ENTRIES
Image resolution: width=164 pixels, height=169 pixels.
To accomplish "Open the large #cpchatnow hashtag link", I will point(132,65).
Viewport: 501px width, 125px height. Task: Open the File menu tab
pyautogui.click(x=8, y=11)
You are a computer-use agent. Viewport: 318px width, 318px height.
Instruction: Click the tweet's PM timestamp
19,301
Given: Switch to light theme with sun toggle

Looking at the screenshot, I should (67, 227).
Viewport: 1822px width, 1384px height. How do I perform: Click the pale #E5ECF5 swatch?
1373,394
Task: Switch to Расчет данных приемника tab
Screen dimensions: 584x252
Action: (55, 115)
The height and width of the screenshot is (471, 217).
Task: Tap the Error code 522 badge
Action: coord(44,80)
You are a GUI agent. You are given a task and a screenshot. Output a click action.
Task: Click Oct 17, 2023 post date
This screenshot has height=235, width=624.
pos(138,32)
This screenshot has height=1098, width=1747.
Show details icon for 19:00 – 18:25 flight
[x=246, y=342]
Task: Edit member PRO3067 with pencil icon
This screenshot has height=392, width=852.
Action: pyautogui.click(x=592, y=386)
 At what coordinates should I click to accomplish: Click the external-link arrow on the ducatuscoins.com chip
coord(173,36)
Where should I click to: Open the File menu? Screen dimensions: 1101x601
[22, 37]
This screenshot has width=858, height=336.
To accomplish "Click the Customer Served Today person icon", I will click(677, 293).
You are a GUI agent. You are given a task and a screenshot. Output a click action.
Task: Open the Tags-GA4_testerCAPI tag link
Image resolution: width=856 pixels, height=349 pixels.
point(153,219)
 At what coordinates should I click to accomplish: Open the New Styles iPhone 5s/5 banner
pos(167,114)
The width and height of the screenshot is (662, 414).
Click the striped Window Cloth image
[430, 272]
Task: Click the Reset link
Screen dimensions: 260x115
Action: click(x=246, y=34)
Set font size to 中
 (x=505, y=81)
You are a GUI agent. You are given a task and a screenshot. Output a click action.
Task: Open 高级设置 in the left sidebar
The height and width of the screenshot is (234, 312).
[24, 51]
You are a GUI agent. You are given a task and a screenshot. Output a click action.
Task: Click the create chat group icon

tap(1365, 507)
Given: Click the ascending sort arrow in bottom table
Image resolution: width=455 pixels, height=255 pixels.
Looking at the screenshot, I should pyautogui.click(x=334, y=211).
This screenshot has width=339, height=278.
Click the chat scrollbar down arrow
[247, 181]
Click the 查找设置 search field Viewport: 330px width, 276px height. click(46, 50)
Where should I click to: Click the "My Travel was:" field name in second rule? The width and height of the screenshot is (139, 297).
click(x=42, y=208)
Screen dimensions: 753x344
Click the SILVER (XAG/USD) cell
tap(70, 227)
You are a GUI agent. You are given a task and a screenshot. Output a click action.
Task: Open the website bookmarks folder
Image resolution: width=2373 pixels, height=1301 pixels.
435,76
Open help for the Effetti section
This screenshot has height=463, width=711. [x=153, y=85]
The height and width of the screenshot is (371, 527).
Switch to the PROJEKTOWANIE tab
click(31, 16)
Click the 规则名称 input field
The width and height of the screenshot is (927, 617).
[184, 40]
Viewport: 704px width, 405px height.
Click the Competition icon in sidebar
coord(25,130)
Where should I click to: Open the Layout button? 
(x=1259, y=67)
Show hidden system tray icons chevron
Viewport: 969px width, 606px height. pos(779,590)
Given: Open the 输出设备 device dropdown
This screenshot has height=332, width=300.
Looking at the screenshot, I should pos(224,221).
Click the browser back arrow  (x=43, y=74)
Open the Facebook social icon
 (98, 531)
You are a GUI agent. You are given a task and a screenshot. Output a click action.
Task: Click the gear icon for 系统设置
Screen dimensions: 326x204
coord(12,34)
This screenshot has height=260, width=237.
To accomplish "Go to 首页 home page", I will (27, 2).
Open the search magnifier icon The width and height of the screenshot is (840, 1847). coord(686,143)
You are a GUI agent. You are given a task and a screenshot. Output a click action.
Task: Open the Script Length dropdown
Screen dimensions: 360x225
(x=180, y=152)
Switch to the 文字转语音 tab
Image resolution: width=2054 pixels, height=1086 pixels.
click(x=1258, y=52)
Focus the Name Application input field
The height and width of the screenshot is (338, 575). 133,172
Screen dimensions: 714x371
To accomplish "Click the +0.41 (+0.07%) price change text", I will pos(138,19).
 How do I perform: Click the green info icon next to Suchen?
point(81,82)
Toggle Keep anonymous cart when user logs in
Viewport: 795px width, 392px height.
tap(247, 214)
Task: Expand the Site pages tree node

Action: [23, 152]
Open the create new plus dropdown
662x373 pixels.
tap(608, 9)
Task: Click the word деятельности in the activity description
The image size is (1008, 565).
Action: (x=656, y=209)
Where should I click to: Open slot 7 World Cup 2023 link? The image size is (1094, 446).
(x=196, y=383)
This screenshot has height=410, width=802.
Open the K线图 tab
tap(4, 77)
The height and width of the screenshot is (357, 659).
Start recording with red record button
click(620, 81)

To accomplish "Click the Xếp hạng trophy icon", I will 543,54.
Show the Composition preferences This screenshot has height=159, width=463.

WHAT THE TASK ASKS
Please reproduce all of the material above line for line, with every character unchanged.

FINAL RESULT
Image resolution: width=164 pixels, height=169 pixels.
To accomplish "Open the large #cpchatnow hashtag link", I will point(132,65).
Viewport: 501px width, 125px height. Task: Open the File menu tab
pyautogui.click(x=8, y=11)
You are a computer-use agent. Viewport: 318px width, 318px height.
Instruction: Click the tweet's PM timestamp
19,301
Given: Switch to light theme with sun toggle

Looking at the screenshot, I should (67, 227).
Viewport: 1822px width, 1384px height. How do I perform: Click the pale #E5ECF5 swatch?
1373,394
Task: Switch to Расчет данных приемника tab
Screen dimensions: 584x252
Action: (55, 115)
The height and width of the screenshot is (471, 217).
Task: Tap the Error code 522 badge
Action: coord(44,80)
You are a GUI agent. You are given a task and a screenshot. Output a click action.
Task: Click Oct 17, 2023 post date
This screenshot has height=235, width=624.
pos(138,32)
This screenshot has height=1098, width=1747.
Show details icon for 19:00 – 18:25 flight
[x=246, y=342]
Task: Edit member PRO3067 with pencil icon
This screenshot has height=392, width=852.
Action: pyautogui.click(x=592, y=386)
 At what coordinates should I click to accomplish: Click the external-link arrow on the ducatuscoins.com chip
coord(173,36)
Where should I click to: Open the File menu? Screen dimensions: 1101x601
[22, 37]
This screenshot has width=858, height=336.
To accomplish "Click the Customer Served Today person icon", I will click(677, 293).
You are a GUI agent. You are given a task and a screenshot. Output a click action.
Task: Open the Tags-GA4_testerCAPI tag link
Image resolution: width=856 pixels, height=349 pixels.
point(153,219)
 At what coordinates should I click to accomplish: Open the New Styles iPhone 5s/5 banner
pos(167,114)
The width and height of the screenshot is (662, 414).
Click the striped Window Cloth image
[430, 272]
Task: Click the Reset link
Screen dimensions: 260x115
Action: click(x=246, y=34)
Set font size to 中
 (x=505, y=81)
You are a GUI agent. You are given a task and a screenshot. Output a click action.
Task: Open 高级设置 in the left sidebar
The height and width of the screenshot is (234, 312).
[24, 51]
You are a GUI agent. You are given a task and a screenshot. Output a click action.
Task: Click the create chat group icon

tap(1365, 507)
Given: Click the ascending sort arrow in bottom table
Image resolution: width=455 pixels, height=255 pixels.
Looking at the screenshot, I should pyautogui.click(x=334, y=211).
This screenshot has width=339, height=278.
Click the chat scrollbar down arrow
[247, 181]
Click the 查找设置 search field Viewport: 330px width, 276px height. click(46, 50)
Where should I click to: Click the "My Travel was:" field name in second rule? The width and height of the screenshot is (139, 297).
click(x=42, y=208)
Screen dimensions: 753x344
Click the SILVER (XAG/USD) cell
tap(70, 227)
You are a GUI agent. You are given a task and a screenshot. Output a click action.
Task: Open the website bookmarks folder
Image resolution: width=2373 pixels, height=1301 pixels.
435,76
Open help for the Effetti section
This screenshot has height=463, width=711. [x=153, y=85]
The height and width of the screenshot is (371, 527).
Switch to the PROJEKTOWANIE tab
click(31, 16)
Click the 规则名称 input field
The width and height of the screenshot is (927, 617).
[184, 40]
Viewport: 704px width, 405px height.
Click the Competition icon in sidebar
coord(25,130)
Where should I click to: Open the Layout button? 
(x=1259, y=67)
Show hidden system tray icons chevron
Viewport: 969px width, 606px height. pos(779,590)
Given: Open the 输出设备 device dropdown
This screenshot has height=332, width=300.
Looking at the screenshot, I should pos(224,221).
Click the browser back arrow  (x=43, y=74)
Open the Facebook social icon
 (98, 531)
You are a GUI agent. You are given a task and a screenshot. Output a click action.
Task: Click the gear icon for 系统设置
Screen dimensions: 326x204
coord(12,34)
This screenshot has height=260, width=237.
To accomplish "Go to 首页 home page", I will (27, 2).
Open the search magnifier icon The width and height of the screenshot is (840, 1847). coord(686,143)
You are a GUI agent. You are given a task and a screenshot. Output a click action.
Task: Open the Script Length dropdown
Screen dimensions: 360x225
(x=180, y=152)
Switch to the 文字转语音 tab
Image resolution: width=2054 pixels, height=1086 pixels.
click(x=1258, y=52)
Focus the Name Application input field
The height and width of the screenshot is (338, 575). 133,172
Screen dimensions: 714x371
To accomplish "Click the +0.41 (+0.07%) price change text", I will pos(138,19).
 How do I perform: Click the green info icon next to Suchen?
point(81,82)
Toggle Keep anonymous cart when user logs in
Viewport: 795px width, 392px height.
tap(247, 214)
Task: Expand the Site pages tree node

Action: [23, 152]
Open the create new plus dropdown
662x373 pixels.
tap(608, 9)
Task: Click the word деятельности in the activity description
The image size is (1008, 565).
Action: (x=656, y=209)
Where should I click to: Open slot 7 World Cup 2023 link? The image size is (1094, 446).
(x=196, y=383)
This screenshot has height=410, width=802.
Open the K线图 tab
tap(4, 77)
The height and width of the screenshot is (357, 659).
Start recording with red record button
click(620, 81)

To accomplish "Click the Xếp hạng trophy icon", I will 543,54.
Show the Composition preferences This screenshot has height=159, width=463.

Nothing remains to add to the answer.